C-Suite Network™

In Some Cultures, Soft Skills Are Signs of Weakness

We like to invite Entrepreneurship Masters students from around the world to the wine country—our home. We enjoy giving them a break from the concrete jungle and campuses they visit in Silicon Valley. These students come from all over to pay tribute to the Technopreneurship success stories of our time. After being wowed by tech, lectured by VCs, and dazzled by Google, Twitter, and Facebook tours, they have a chance to put their feet on the ground again—literally. We bring them to “Your Outdoor Classroom in the Wine Country.”

We offer creeks, redwoods, and grassy meadows next to a Russian River Valley vineyard, instead of glass, steel, and concrete. Rather than talking about engineering, VCs, unicorns, and tech, we like to discuss soft-skill approaches to the three essential relationships in business: Employees, Buyers, and Vendors. We choose a natural setting and engage these students in a conversation about using soft skills to earn hard cash. After all, it’s through soft skills that we can attract, train, and retain the best staff. It’s through these essential skills that we can extend our credit and terms. It’s also through soft skills that we can make sales and keep loyal customers.

But some students’ cultures look down on soft skills as if they are indications of weakness or “softness”.

Their cultures might be new to entrepreneurship. For example, these students themselves might have great reasons not to trust their governments or corporations. They might think that strength, wealth, monopoly, and coercion are the best tools with which to achieve success.

The biggest problem with that mindset is that it lessens the opportunities for entrepreneurship unless you are already in a wealthier class. You can easily suffer from high turnover, lack of staff engagement, and overspending because nobody trusts you.

This brings us to these students’ fascination with the West. Our business culture is based on a foundation of trust! And trust is based on empathy. “Does the person I’m doing business with understand, care, and acknowledge my challenges? Do they communicate with me in ways that make me feel comfortable taking a risk with them?” If answered in the affirmative by your vendors, employees, and buyers, these questions can slash your need for capital and thereby increase your bottom line.

Building culture on a foundation of trust is NOT weak!

A business’s strength relies on the creation of entrepreneurship and mutual benefit—not just “old money”.  This creation leads to more breakthroughs that will bring costs down and the standard of living up. Most US jobs today are with small entrepreneurs.

On one hand, we have engineering, which is based on physics and science. On the other hand, we have a negotiation, which is based on mutual benefit and soft skills. A great negotiator will find efficient solutions that benefit both parties—this is anything but weak. On the contrary, it shows a unique strength that transforms competition into collaboration.

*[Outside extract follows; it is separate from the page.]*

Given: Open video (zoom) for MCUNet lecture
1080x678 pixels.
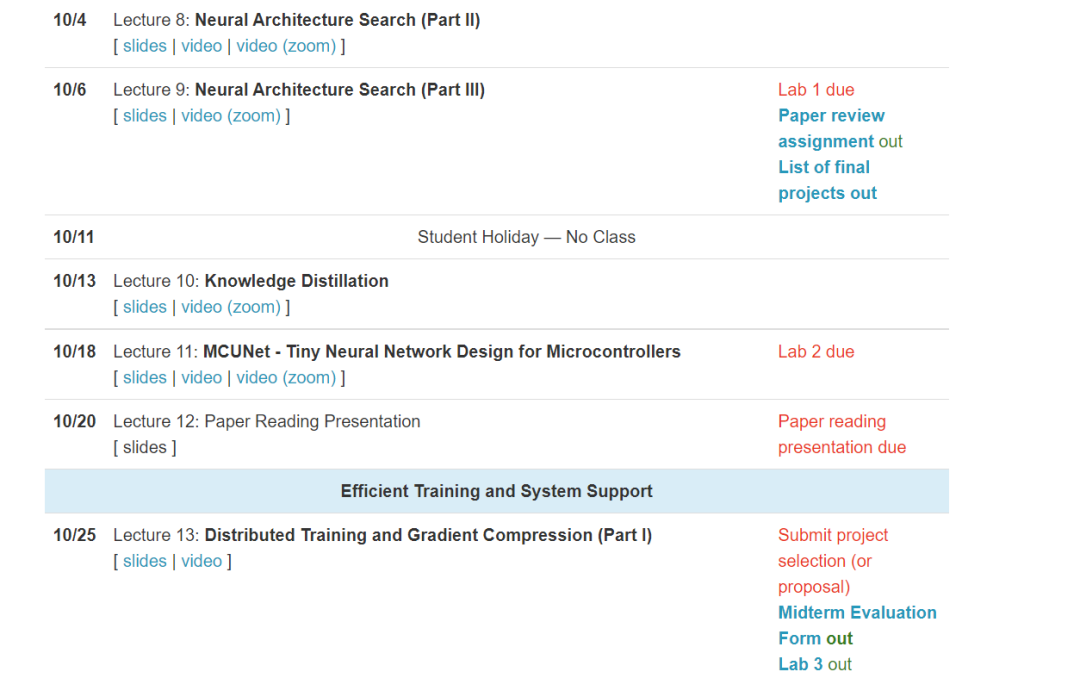Looking at the screenshot, I should click(285, 377).
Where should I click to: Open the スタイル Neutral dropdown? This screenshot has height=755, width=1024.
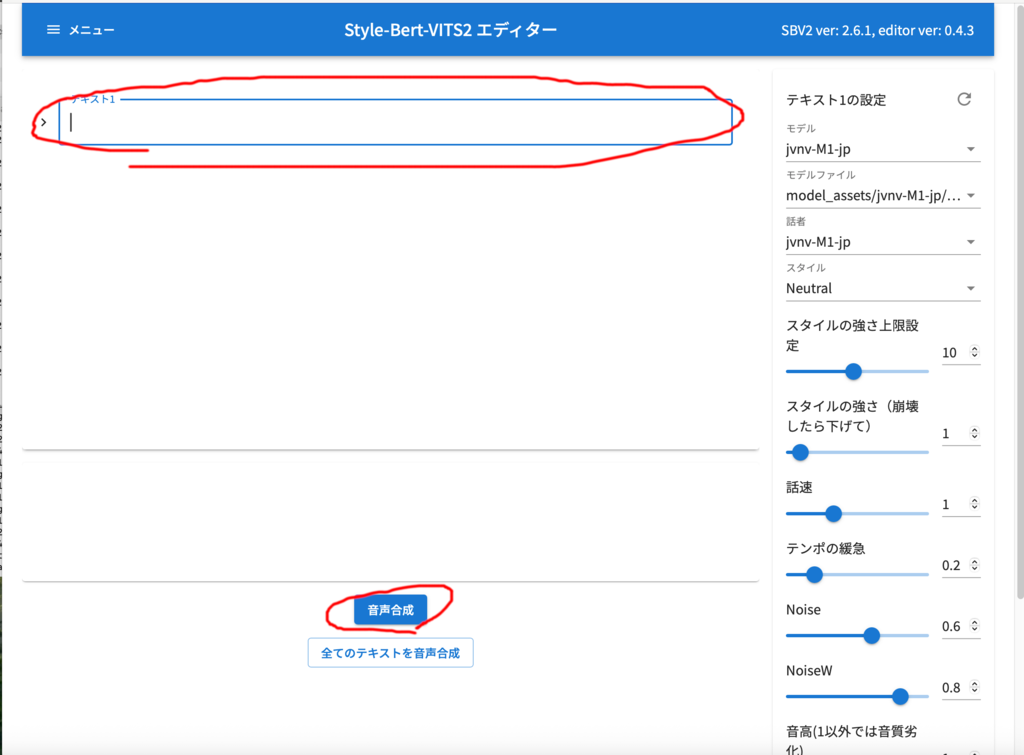pyautogui.click(x=883, y=288)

Cultures that are new to entrepreneurship send their students to America to learn why our type of entrepreneurship works as well as it does. We hope to share these foundations of soft skills and how they impact trust to promote loyalty, terms, and credit, reducing the need for cash. We want to get across the fact that soft skills earn hard cash!

Maybe these students will sow these soft skill seeds in their own backyards. And maybe they’ll bloom into many opportunities for their own people! Soft skills are not weak—they’re strong!